** SHORT EXERCISE **
Copy out the following records line for line, with nothing changed.
· · · · · · ·
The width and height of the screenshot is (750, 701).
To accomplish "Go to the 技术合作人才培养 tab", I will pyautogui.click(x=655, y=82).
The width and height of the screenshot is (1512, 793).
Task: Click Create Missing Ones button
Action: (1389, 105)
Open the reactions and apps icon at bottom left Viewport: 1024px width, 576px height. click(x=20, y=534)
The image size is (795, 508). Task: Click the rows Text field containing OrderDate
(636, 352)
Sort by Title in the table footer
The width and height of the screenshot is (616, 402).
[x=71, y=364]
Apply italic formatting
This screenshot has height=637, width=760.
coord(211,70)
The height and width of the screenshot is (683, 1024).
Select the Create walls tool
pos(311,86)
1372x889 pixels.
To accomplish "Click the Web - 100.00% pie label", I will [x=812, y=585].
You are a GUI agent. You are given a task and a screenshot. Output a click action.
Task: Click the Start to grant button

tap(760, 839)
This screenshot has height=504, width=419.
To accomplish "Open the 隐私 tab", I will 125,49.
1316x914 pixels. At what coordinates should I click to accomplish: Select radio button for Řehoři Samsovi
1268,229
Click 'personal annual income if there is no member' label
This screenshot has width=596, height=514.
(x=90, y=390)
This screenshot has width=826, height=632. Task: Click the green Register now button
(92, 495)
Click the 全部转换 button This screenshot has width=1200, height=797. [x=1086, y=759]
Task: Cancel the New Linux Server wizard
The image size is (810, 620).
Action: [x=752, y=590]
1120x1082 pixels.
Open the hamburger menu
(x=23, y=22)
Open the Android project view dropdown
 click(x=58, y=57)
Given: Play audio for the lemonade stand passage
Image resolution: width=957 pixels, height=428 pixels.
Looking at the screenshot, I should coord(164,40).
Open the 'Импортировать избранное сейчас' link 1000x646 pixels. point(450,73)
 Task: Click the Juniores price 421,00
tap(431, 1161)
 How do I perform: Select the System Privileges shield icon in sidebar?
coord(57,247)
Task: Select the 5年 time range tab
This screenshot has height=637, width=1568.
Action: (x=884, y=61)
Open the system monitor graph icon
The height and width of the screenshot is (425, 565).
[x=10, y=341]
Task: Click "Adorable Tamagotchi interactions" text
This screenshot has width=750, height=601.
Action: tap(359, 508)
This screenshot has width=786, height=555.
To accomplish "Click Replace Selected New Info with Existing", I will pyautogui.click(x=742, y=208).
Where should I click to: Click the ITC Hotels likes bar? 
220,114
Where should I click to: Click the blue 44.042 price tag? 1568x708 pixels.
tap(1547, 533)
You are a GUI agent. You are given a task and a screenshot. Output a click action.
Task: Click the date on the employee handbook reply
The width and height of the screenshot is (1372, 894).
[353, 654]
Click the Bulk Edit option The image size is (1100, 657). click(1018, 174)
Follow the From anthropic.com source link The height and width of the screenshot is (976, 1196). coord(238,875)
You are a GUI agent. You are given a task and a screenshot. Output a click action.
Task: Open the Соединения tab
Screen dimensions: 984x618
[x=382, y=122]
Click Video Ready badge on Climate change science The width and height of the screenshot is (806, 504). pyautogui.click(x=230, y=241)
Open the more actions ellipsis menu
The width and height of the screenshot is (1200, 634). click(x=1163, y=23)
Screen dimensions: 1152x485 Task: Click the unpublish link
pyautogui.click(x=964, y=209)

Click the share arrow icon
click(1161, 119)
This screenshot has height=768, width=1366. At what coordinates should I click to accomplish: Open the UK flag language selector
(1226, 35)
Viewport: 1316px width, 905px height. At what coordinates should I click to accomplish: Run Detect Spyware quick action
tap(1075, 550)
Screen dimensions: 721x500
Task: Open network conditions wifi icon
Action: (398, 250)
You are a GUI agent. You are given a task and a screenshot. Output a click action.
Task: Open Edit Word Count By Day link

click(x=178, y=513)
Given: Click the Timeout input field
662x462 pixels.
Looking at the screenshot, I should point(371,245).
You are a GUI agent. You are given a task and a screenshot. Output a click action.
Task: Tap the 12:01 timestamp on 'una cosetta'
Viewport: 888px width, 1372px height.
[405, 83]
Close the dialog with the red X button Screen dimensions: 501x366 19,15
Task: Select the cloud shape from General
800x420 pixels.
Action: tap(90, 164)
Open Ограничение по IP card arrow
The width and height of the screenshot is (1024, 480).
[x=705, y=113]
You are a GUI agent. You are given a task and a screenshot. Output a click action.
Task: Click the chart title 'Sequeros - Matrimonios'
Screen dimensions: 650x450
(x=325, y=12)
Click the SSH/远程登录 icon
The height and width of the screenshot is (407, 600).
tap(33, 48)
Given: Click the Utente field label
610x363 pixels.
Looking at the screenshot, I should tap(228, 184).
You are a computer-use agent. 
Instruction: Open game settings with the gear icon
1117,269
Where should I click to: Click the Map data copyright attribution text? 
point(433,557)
· · · · · · ·
** THE ANSWER **
The width and height of the screenshot is (750, 701).
To accomplish "Go to the 技术合作人才培养 tab", I will pyautogui.click(x=655, y=82).
The width and height of the screenshot is (1512, 793).
Task: Click Create Missing Ones button
Action: (1389, 105)
Open the reactions and apps icon at bottom left Viewport: 1024px width, 576px height. click(x=20, y=534)
The image size is (795, 508). Task: Click the rows Text field containing OrderDate
(636, 352)
Sort by Title in the table footer
The width and height of the screenshot is (616, 402).
[x=71, y=364]
Apply italic formatting
This screenshot has height=637, width=760.
coord(211,70)
The height and width of the screenshot is (683, 1024).
Select the Create walls tool
pos(311,86)
1372x889 pixels.
To accomplish "Click the Web - 100.00% pie label", I will [x=812, y=585].
You are a GUI agent. You are given a task and a screenshot. Output a click action.
Task: Click the Start to grant button

tap(760, 839)
This screenshot has height=504, width=419.
To accomplish "Open the 隐私 tab", I will 125,49.
1316x914 pixels. At what coordinates should I click to accomplish: Select radio button for Řehoři Samsovi
1268,229
Click 'personal annual income if there is no member' label
This screenshot has width=596, height=514.
(x=90, y=390)
This screenshot has width=826, height=632. Task: Click the green Register now button
(92, 495)
Click the 全部转换 button This screenshot has width=1200, height=797. [x=1086, y=759]
Task: Cancel the New Linux Server wizard
The image size is (810, 620).
Action: [x=752, y=590]
1120x1082 pixels.
Open the hamburger menu
(x=23, y=22)
Open the Android project view dropdown
 click(x=58, y=57)
Given: Play audio for the lemonade stand passage
Image resolution: width=957 pixels, height=428 pixels.
Looking at the screenshot, I should coord(164,40).
Open the 'Импортировать избранное сейчас' link 1000x646 pixels. point(450,73)
 Task: Click the Juniores price 421,00
tap(431, 1161)
 How do I perform: Select the System Privileges shield icon in sidebar?
coord(57,247)
Task: Select the 5年 time range tab
This screenshot has height=637, width=1568.
Action: (x=884, y=61)
Open the system monitor graph icon
The height and width of the screenshot is (425, 565).
[x=10, y=341]
Task: Click "Adorable Tamagotchi interactions" text
This screenshot has width=750, height=601.
Action: tap(359, 508)
This screenshot has width=786, height=555.
To accomplish "Click Replace Selected New Info with Existing", I will pyautogui.click(x=742, y=208).
Where should I click to: Click the ITC Hotels likes bar? 
220,114
Where should I click to: Click the blue 44.042 price tag? 1568x708 pixels.
tap(1547, 533)
You are a GUI agent. You are given a task and a screenshot. Output a click action.
Task: Click the date on the employee handbook reply
The width and height of the screenshot is (1372, 894).
[353, 654]
Click the Bulk Edit option The image size is (1100, 657). click(1018, 174)
Follow the From anthropic.com source link The height and width of the screenshot is (976, 1196). coord(238,875)
You are a GUI agent. You are given a task and a screenshot. Output a click action.
Task: Open the Соединения tab
Screen dimensions: 984x618
[x=382, y=122]
Click Video Ready badge on Climate change science The width and height of the screenshot is (806, 504). pyautogui.click(x=230, y=241)
Open the more actions ellipsis menu
The width and height of the screenshot is (1200, 634). click(x=1163, y=23)
Screen dimensions: 1152x485 Task: Click the unpublish link
pyautogui.click(x=964, y=209)

Click the share arrow icon
click(1161, 119)
This screenshot has height=768, width=1366. At what coordinates should I click to accomplish: Open the UK flag language selector
(1226, 35)
Viewport: 1316px width, 905px height. At what coordinates should I click to accomplish: Run Detect Spyware quick action
tap(1075, 550)
Screen dimensions: 721x500
Task: Open network conditions wifi icon
Action: (398, 250)
You are a GUI agent. You are given a task and a screenshot. Output a click action.
Task: Open Edit Word Count By Day link

click(x=178, y=513)
Given: Click the Timeout input field
662x462 pixels.
Looking at the screenshot, I should point(371,245).
You are a GUI agent. You are given a task and a screenshot. Output a click action.
Task: Tap the 12:01 timestamp on 'una cosetta'
Viewport: 888px width, 1372px height.
[405, 83]
Close the dialog with the red X button Screen dimensions: 501x366 19,15
Task: Select the cloud shape from General
800x420 pixels.
Action: tap(90, 164)
Open Ограничение по IP card arrow
The width and height of the screenshot is (1024, 480).
[x=705, y=113]
You are a GUI agent. You are given a task and a screenshot. Output a click action.
Task: Click the chart title 'Sequeros - Matrimonios'
Screen dimensions: 650x450
(x=325, y=12)
Click the SSH/远程登录 icon
The height and width of the screenshot is (407, 600).
tap(33, 48)
Given: Click the Utente field label
610x363 pixels.
Looking at the screenshot, I should tap(228, 184).
You are a computer-use agent. 
Instruction: Open game settings with the gear icon
1117,269
Where should I click to: Click the Map data copyright attribution text? 
point(433,557)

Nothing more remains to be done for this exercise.